The obvious way to approach this question is to ask why people choose one religious allegiance over another. Note that this is not the same as asking why they choose to believe one thing rather than an alternative. That seems to me a futile question until you know you are comparing like forms of “belief”. One of the huge strengths of religions language is that it enable meanings to be flipped right round while the sacred formulae which hold them remain unchanged. See the use made by Rowan Williams of Jesus’ classically exclusivist text “None comes to the Father but by me,” For centuries this has been understood to mean what it apparently says: that those who do not profess Jesus will go to hell. But the Williams interpretation simply flips it right round: that those who come to God must have known Jesus in some sense. Therefore we can’t tell anything in advance from it about who has come to God.

Belonging is necessary to make sense of belief. Only by belonging in a particular community of believers, who are more or less agreed on the interpretation of the sacred formulae, can your belief be given given particular content. Disagreements about theological belief only make sense within particular communities of believers. This is of course an aspect of a general truth about language. But it is also a particular truth about theology. The function of theological language is not to describe the world. It defines, and calls into existence, social facts.
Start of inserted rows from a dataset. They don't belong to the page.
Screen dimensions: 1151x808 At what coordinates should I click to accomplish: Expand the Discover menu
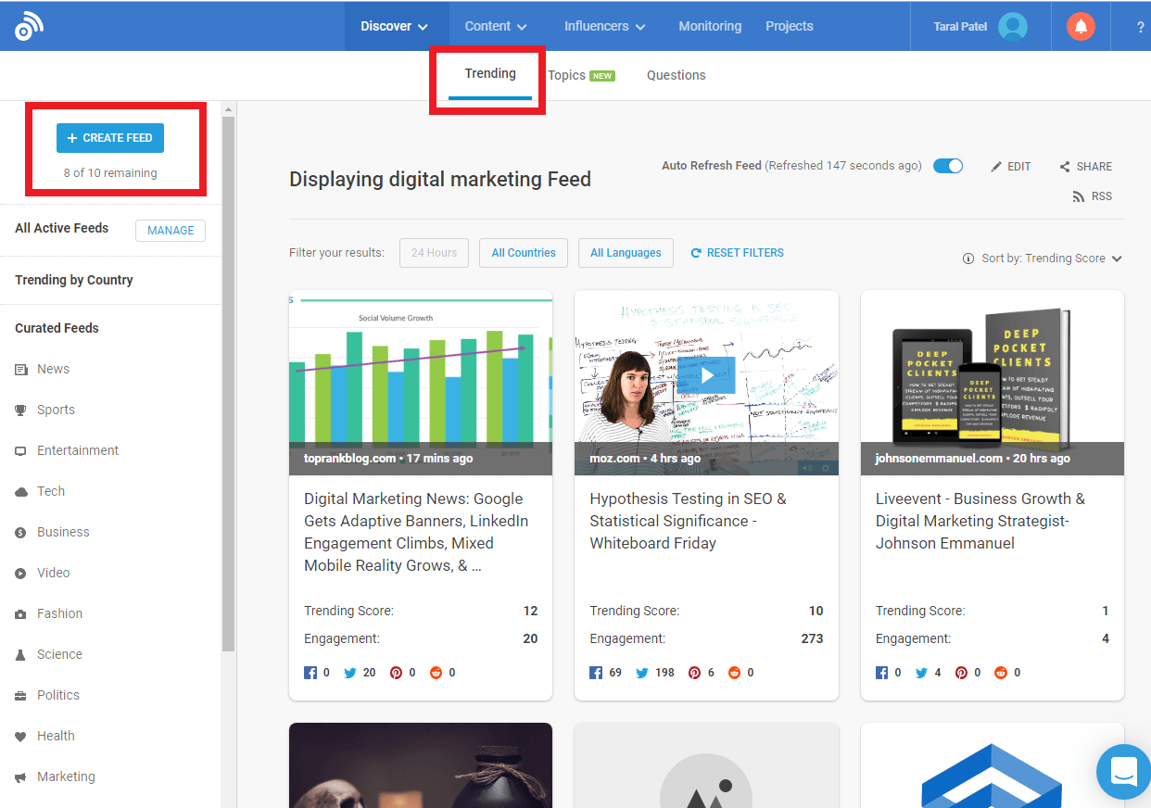[396, 26]
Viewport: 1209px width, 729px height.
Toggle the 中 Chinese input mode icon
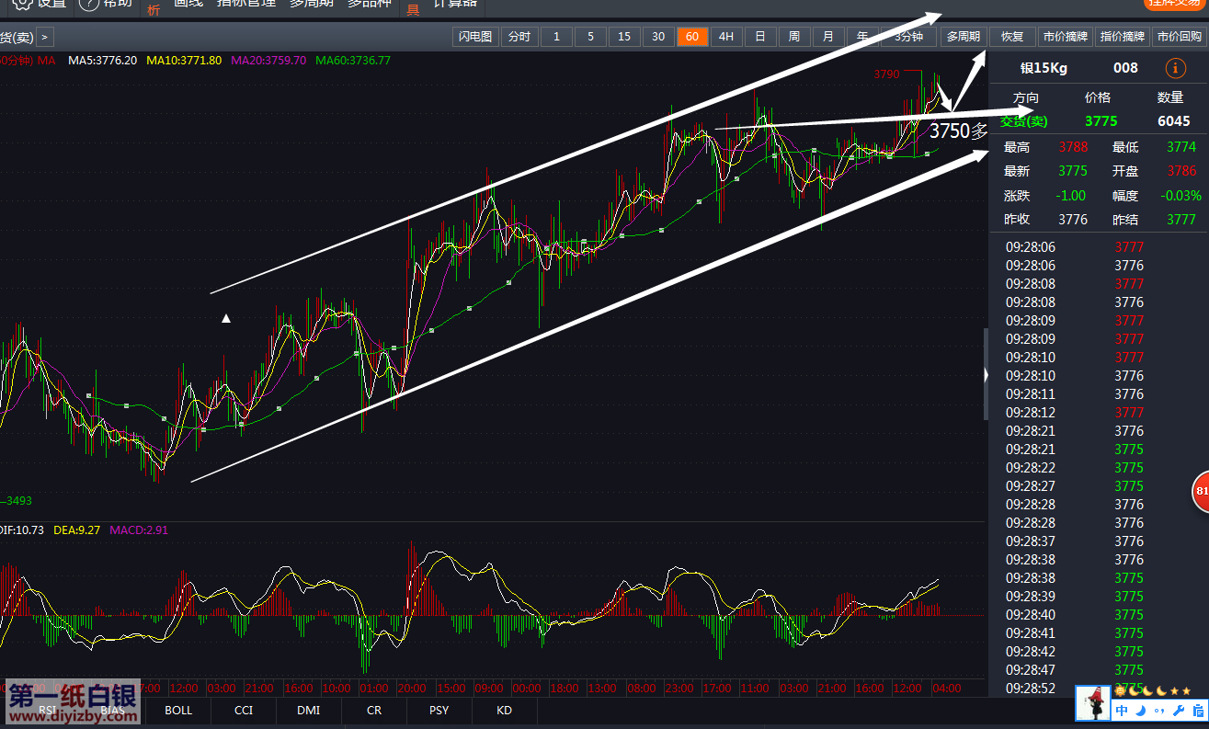point(1123,711)
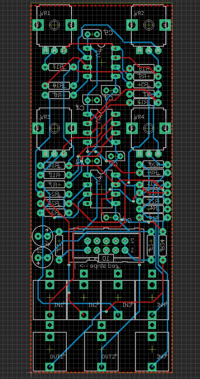This screenshot has height=379, width=200.
Task: Select the center mounting hole of VR4
Action: pyautogui.click(x=148, y=128)
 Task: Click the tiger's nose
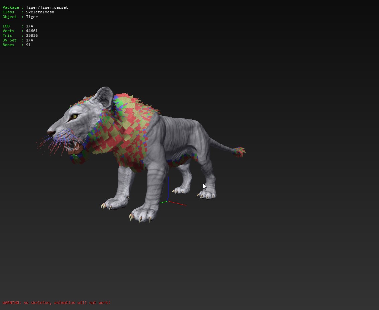point(50,133)
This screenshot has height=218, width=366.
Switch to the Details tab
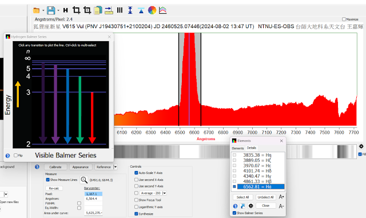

In other words, we would like to believe that the purpose of religious language is to locate us in the universe. Its actual function is to locate us in the social world; and to say who is and who is not my brother. Since this is a very important question, the answers that people give when they choose or change religious allegiance are worth studying.

Does thinking like this get us anywhere? Does it increase understanding, or is it simply a parlour game? I’m not sure yet that I can prove it increases understanding. But it passes the first, and trivial test of worthwhile theory. It helps to predict the present. It excludes some things, or it ought to.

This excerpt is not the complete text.